Numerical methods for the approximation of eigenvalues and eigenvectors; singular value decomposition; numerical methods for ordinary differential equations (initial value problems and boundary value problems); gaussian quadrature rules; implementation and numerical tests of the considered methods.
R. L. Burden, J. D. Faires, Numerical Analysis, Brooks/Cole, 2010.
D. Bini, M. Capovani, O. Menchi: Metodi Numerici per l'algebra lineare,Zanichelli, 1988.
G. Monegato, Fondamenti di calcolo numerico, CLUT Editore, 1998.
A. Quateroni, R. Sacco, F. Saleri, Matematica Numerica, Springer, 2000
Learning Objectives
The course provides the students with the basic notions to theoretically understand and apply numerical methods for the approximation of eigenvalues and eigenvectors, for the singular value decomposition, for the computation of integrals (guassian rules) and for the solution of initial value and boundary value problems.
At the end of the course, the student will be able to:
- understand and present the mathematical formulation of the proposed problems and the relation with the corresponding numerical solution;
- understand and present the theoretical arguments guaranteeing the efficiency and accuracy of the numerical methods;
- solve some test problems by writing in Matlab programs implementing the studied methods.
Prerequisites
Essentials of numerical analysis, calculus and linear algebra.
Teaching Methods
Lectures and training sessions with the computer.
Lectures: presentation of the theory described in the course program, with teacher-student direct interaction, to facilitate and ensure a full understanding of the subject.
Training sessions with the computer: training sessions to learn how to numerically solve mathematical problems in the Matlab envinronment.
The training has the goal of:
- helping the students to develop skills to apply the theoretical knowledge;
- encouraging criticism in the students, particularly in assessing the numerical results obtained.
Moodle learning platform: online teacher-student interaction, posting of additional material.
Further information
Frequency of lectures: not mandatory, but strongly recommended
Teaching Tools: textbooks, additional material on UniFi E-Learning: http://e-l.unifi.it
Type of Assessment
The assessment of the learning consists of an oral exam, when it will be verified the knowledge both of the mathematical aspects of the numerical methods (with questions about the theoretical resutls presented during the course), and of their implementation and test in Python (with questions about some exercises given during the course to be done in Python by each student).
Course program
Numerical methods for the approximation of of eigenvalues and eigenvectors: introduction, localization and conditioning theorems; power methods and its variants; QR method.

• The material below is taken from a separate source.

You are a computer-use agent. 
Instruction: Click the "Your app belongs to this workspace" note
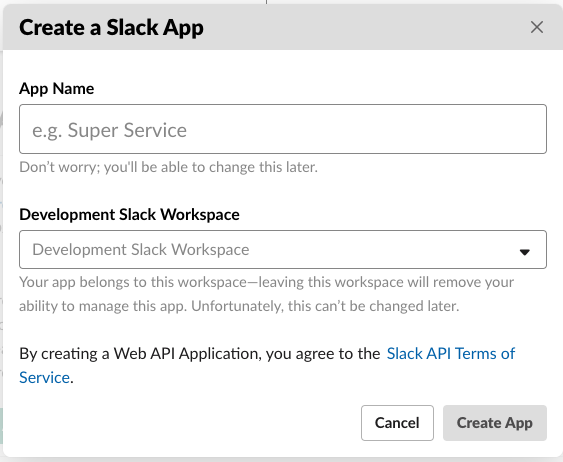coord(266,282)

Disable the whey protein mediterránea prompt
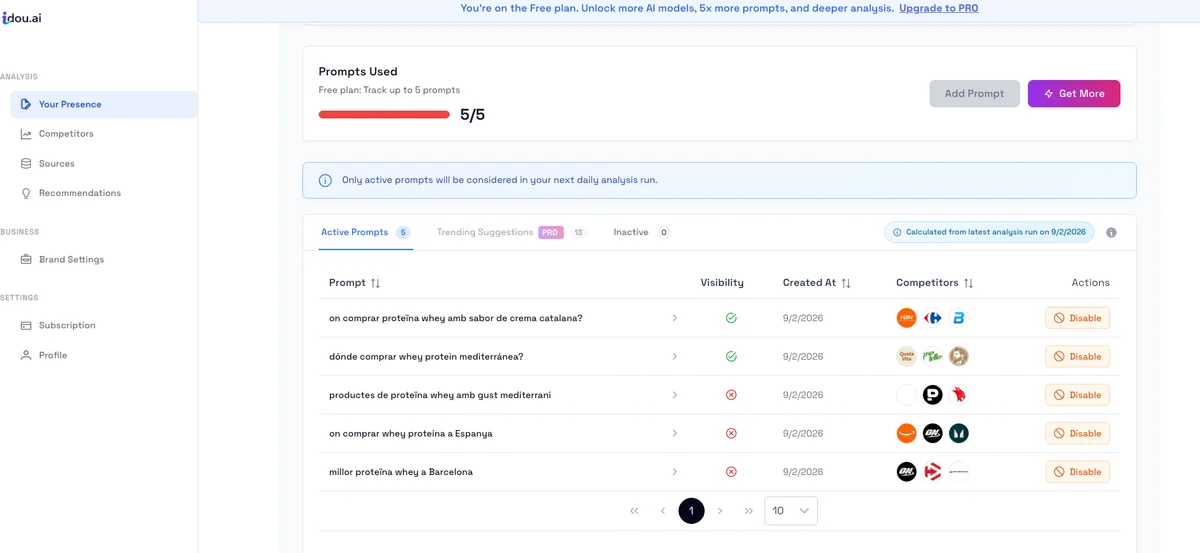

Singular value decomposition: existence and properties; application to the computation of the condition number, of the pseudo-inverse matrix, and of the solution of the least squares problem.
Gaussian quadrature rules: introduction and properties.
Numerical methods for the solution of ordinary differential equations: Cauchy problem; introduction to one-step methods; consistency, zero-stability and convergence of explicit one-step methods; Runge-Kutta and Runge-Kutta Fehlberg methods; absolute stability; introduction to methods for boundary value problems.
Numerical solution of the considered problems by Python programming.